** Opening Material supplied block **

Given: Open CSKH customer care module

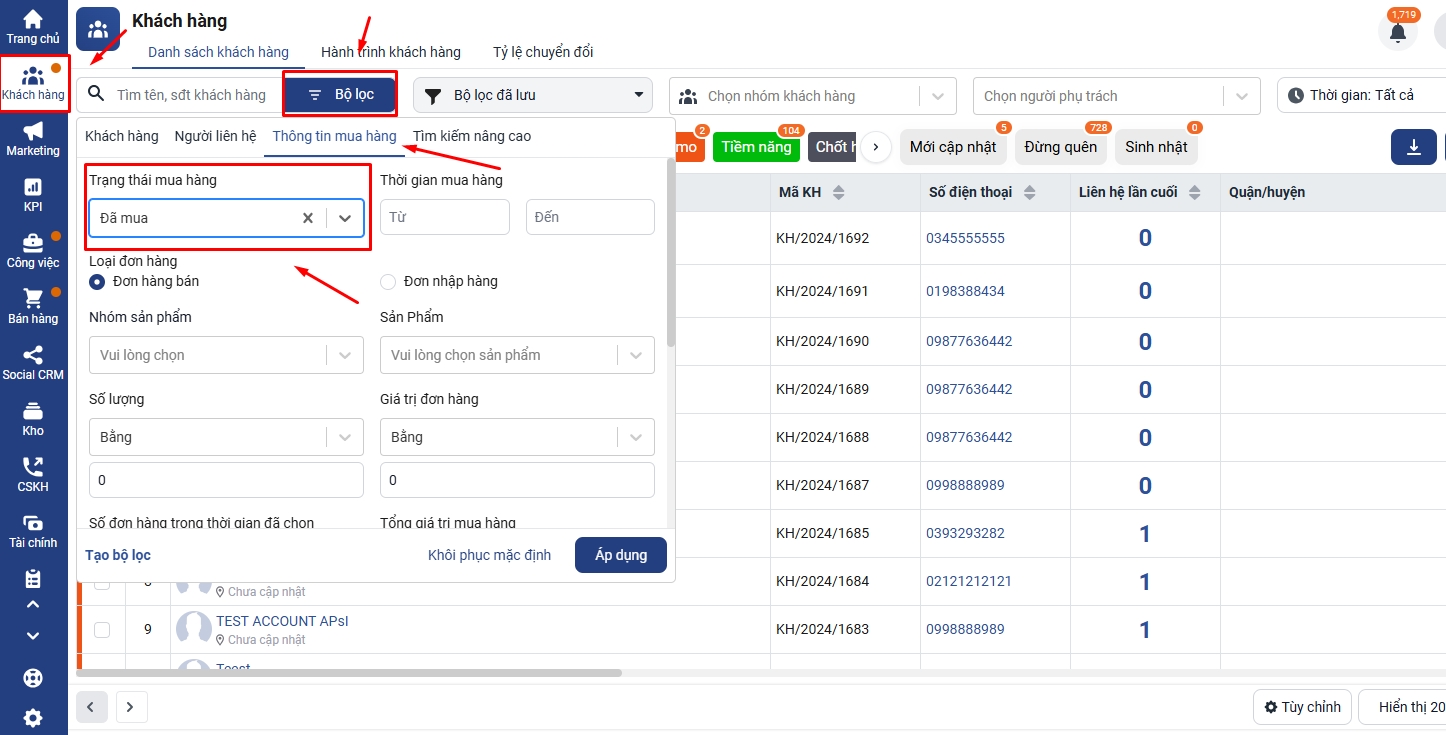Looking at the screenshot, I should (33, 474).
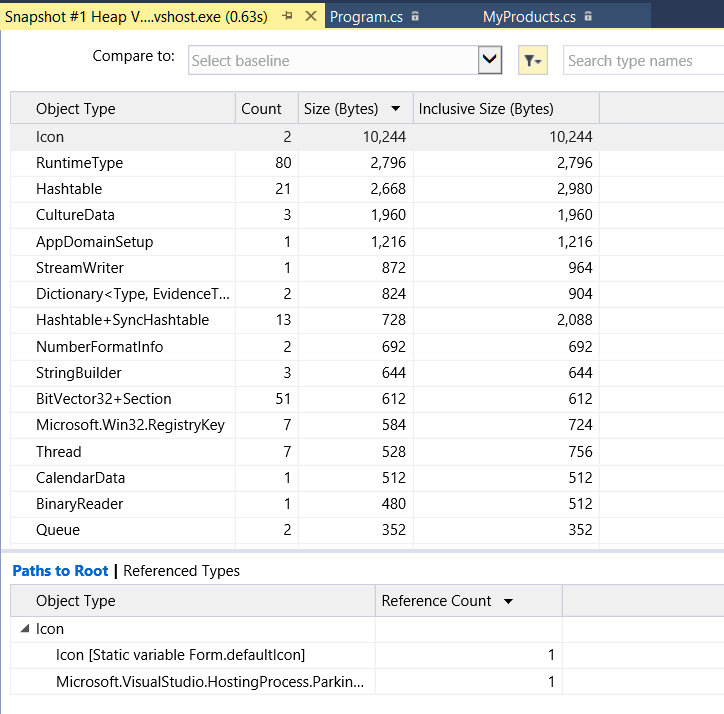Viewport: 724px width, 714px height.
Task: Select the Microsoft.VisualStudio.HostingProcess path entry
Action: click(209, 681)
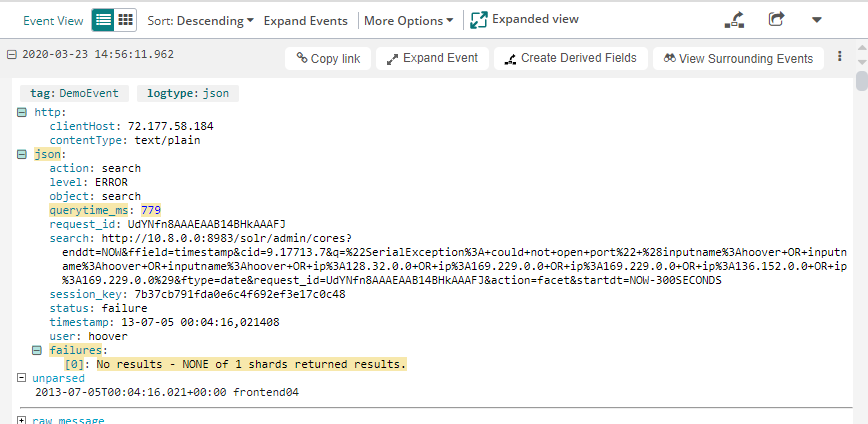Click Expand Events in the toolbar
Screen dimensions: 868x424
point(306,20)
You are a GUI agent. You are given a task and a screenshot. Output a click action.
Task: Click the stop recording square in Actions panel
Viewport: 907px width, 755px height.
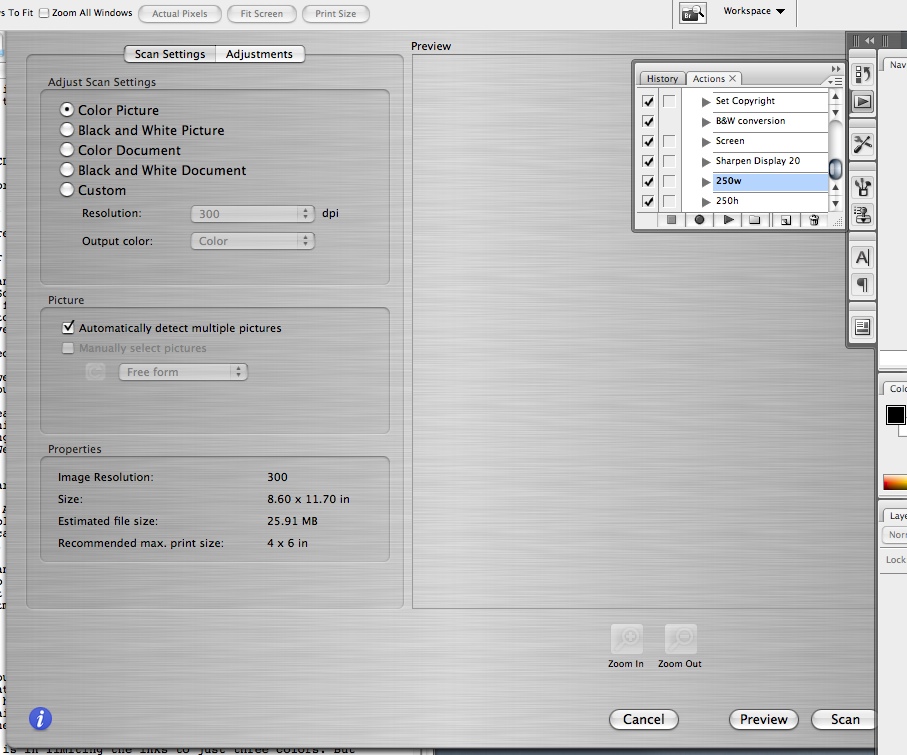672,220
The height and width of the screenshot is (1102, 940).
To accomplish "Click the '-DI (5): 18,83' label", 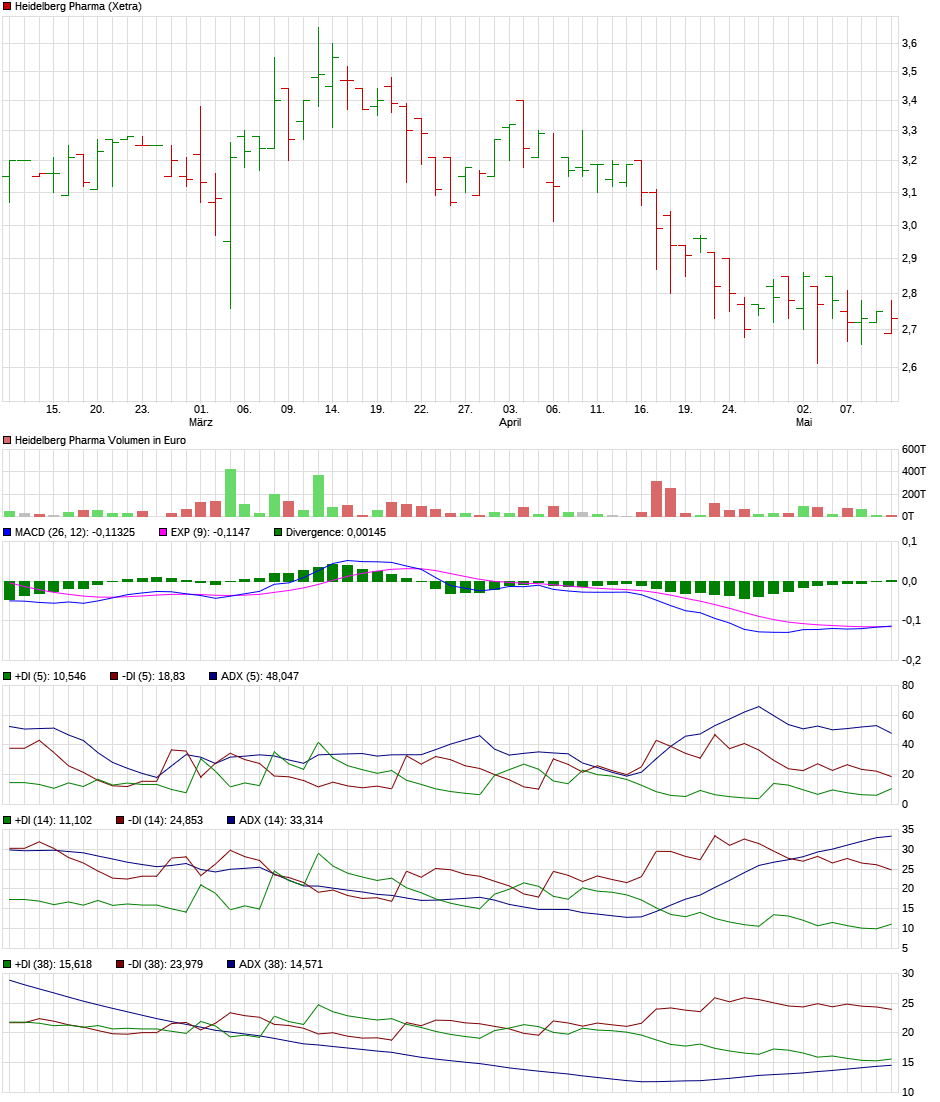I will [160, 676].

** Closing Material supplied block **

#### Work item:
Write out exactly the run of lines above that starts at the line containing "You are a GUI" and ends at the line containing "The height and". Include both, and leave the pictures out.

#### Solution:
You are a GUI agent. You are given a task and a screenshot. Output a click action.
Task: Click the stop recording square in Actions panel
Viewport: 907px width, 755px height.
672,220
The height and width of the screenshot is (1102, 940).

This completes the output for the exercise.